件名:工夫すれば仕事は楽しい

 

私が、コンサルタントになったばかりの頃、上司から仕事を指示されました。

それは、上場企業の会社年鑑(会社四季報のオバケのようなもの。A4版で厚さ15cmくらい)から、約10社のデータを10年分コピーするということ。

「何で、こんなことをしなければならないのか。俺はコピーをとりにコンサルになった訳じゃない!

事務の女性に頼めば良いのに・・・」と心の中で思いながら仕事に取り掛かりました。

 

初年度版の目次を見て、1社ずつコピーをし始めた時、ふと、以前本で読んだ松下幸之助さんの言葉が頭に浮かびました。

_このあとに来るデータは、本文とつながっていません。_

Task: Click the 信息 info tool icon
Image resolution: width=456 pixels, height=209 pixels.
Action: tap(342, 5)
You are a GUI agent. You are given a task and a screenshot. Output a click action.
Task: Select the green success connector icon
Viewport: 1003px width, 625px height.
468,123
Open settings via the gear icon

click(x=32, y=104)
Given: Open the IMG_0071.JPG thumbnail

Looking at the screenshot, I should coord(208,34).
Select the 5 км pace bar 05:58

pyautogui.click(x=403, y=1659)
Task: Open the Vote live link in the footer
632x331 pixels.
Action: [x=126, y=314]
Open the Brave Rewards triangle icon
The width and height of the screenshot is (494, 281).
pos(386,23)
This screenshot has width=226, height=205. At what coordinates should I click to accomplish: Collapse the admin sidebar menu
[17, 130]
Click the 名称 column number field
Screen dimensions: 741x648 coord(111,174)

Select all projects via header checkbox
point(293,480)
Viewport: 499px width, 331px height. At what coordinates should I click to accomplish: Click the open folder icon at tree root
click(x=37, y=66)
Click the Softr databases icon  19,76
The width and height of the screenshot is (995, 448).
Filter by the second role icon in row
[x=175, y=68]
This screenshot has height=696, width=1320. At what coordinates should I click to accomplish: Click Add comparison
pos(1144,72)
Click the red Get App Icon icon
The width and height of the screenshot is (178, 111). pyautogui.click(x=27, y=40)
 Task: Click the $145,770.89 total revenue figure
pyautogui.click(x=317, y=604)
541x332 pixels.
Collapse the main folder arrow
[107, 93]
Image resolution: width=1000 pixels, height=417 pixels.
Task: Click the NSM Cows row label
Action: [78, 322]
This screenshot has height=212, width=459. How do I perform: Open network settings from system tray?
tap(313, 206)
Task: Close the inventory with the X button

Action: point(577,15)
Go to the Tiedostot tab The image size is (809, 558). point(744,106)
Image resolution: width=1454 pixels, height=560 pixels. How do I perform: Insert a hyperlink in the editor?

「どんな仕事でも、工夫しながら行えば必ず楽しくなる!」

 

手を止め、しばらく考えました。「何か、早く終わる工夫はできないものか」と。

そして行ったのは、『目次を見ないで、当該企業のページを開く』こと。

当然、1年目は、目次からページを調べて開くのですが、2年目からは、前の年を参考に、大体この辺かな、と一気にページを開いてみます。

上場企業が増加する分、会社年鑑も年々厚くなり、同じ企業が掲載されているページも変わるのですが、一発で開けた時は快感です。

そして、1年目、2年目・・・と続けて行くと、ページの増分から毎年何社くらい上場するかも理解できるようになり、結構勉強にもなりました。

 

しばらくして、事務の女性がやってきました。

「伊藤さん。何やっているの?」

「会社年鑑のコピーだよ。」

「何だか楽しそうじゃない。」

「そう見えるかな。エヘヘヘ。」

 

工夫すれば仕事は楽しい!

その時実感しました。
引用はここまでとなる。